GIVEN PASSAGE =>
# UGGHHH!!! The frustration.....!!!!



## KarmaJ (May 28, 2010)

So I'm in the process of trying to create my first river and lake for my HO layout. Up to this point everything I've done has been relatively easy for the most part. 

I can't for the life of me get a realistic look to my water scene. I'm using Modge-Podge. I've tried several times to achieve the running water look, by painting, mixing in paint with the modge-podge.

Here is a link to my public Facebook profile with some pics at the very end of the album. 

http://www.facebook.com/album.php?aid=4532&id=100000065807652&l=ec24ceff0c

The river pics are on the last page.

If any of you veterans could have a look. Maybe give me some tips or tricks?

At this point I'll look at anything. If I can't figure out what I'm doing wrong I'll have to sacrifice a really realistic river to one that is just blue. 

Who wants to do that!....?

Appreciate any and all help for a point in the right direction. 

Cheers,


----------



## tankist (Jun 11, 2009)

multi-part series on how to model water convincingly (and Inexpensively!)


Part 1:
http://modelrailroading.wordpress.com/2009/01/17/how-to-model-a-river/
Part 2: 
http://modelrailroading.wordpress.c...harbor-or-just-about-any-other-body-of-water/
Part 3: 
http://modelrailroading.wordpress.com/2009/01/23/laying-a-riverbed-step-by-step/
Part 4: 
http://modelrailroading.wordpress.c...ates-pouring-the-water-for-your-model-scenes/


----------



## 5.7wrangler (May 10, 2010)

what an excellent find on the net. i could use this too. cant wait to get started.


----------



## KarmaJ (May 28, 2010)

Very helpfull link. Thank you. Think I might just use the modge podge for ripple effects and whatnot. I've seen great water effects using Modge-podge but I just can't seem to replicate anything I've seen.


----------



## T-Man (May 16, 2008)

The blue should of been black. The clear gives it depth. The white water looks good. Dark navy may work too. When you try always do it on a test area, a different piece then you are not stuck with a bad look.


----------



## KarmaJ (May 28, 2010)

See I didn't really like the look of the white water myself. It just looked to "painted" for me. Yeah the nice thing about mistakes on my layout is I have foam in the middle between sound board on top and plywood on the bottom. I just get out the exacto blade and cut and peel up. Re-seal with some caulk and latex paint and ready to start a new! Makes it pretty easy to start over. Which I'll be doing again for the 3rd time!  I'm really hoping that the third time really will be a charm!


----------



## KarmaJ (May 28, 2010)

So do you guys think that the Acrylic glazig liquid will get me better results than the Modge-Podge? I know I need to go back to the crawing board on my color scheme for the river bed and whatnot. 

Cheers,


----------



## Reckers (Oct 11, 2009)

KJ, another option is to just go with glass. If you have time, take a stroll through a stained-glass shop and see what textured clear-glass they have. You paint the bottom (non-textured) side and recess it in to the table surface.


----------



## KarmaJ (May 28, 2010)

yea Reckers that would be a bit more than I'm willing to undertake.  So will the acrylic glaze yield me better results? I'm heading into the city tomorrow and hope to have an idea before I leave.

Cheers,


----------



## KarmaJ (May 28, 2010)

SHORT TASK A =>
Check three statements against the river-modeling thread above, and give yes or no for each along with the exact words from the thread that decide it. (i) The first poster is using Modge-Podge for the water. (ii) One reply says the blue should have been green. (iii) The layout has foam between sound board on top and plywood on the bottom.
SHORT TASK B =>
Transcribe the river-modeling thread above, everything from "Very helpfull link." down to "(May 16, 2008)".

DATASET =>
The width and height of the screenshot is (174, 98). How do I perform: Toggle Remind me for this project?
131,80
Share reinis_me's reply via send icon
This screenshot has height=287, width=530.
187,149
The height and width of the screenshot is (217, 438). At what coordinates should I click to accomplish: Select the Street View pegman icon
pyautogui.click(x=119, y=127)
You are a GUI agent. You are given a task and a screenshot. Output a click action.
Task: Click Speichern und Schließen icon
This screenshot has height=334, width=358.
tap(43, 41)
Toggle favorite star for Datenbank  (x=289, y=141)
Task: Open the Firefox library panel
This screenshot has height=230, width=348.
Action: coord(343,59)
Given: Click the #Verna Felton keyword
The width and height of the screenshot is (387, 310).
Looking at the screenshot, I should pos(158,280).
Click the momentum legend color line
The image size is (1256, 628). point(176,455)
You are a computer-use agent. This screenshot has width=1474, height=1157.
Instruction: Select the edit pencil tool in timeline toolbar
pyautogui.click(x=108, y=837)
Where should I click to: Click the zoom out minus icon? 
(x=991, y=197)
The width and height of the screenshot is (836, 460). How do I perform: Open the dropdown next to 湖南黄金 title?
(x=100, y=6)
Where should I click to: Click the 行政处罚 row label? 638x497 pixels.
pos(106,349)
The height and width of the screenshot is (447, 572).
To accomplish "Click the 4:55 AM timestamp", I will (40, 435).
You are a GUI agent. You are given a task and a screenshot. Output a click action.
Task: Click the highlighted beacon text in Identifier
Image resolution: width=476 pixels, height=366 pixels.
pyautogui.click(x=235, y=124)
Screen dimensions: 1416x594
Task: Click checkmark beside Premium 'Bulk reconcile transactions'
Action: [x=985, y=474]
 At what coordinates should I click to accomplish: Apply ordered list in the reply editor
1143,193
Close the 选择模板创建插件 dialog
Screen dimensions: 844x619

TASK ANSWER A =>
(i) Yes: "I'm using Modge-Podge."
(ii) No: "The blue should of been black."
(iii) Yes: "I have foam in the middle between sound board on top and plywood on the bottom."

TASK ANSWER B =>
Very helpfull link. Thank you. Think I might just use the modge podge for ripple effects and whatnot. I've seen great water effects using Modge-podge but I just can't seem to replicate anything I've seen.


----------



## T-Man (May 16, 2008)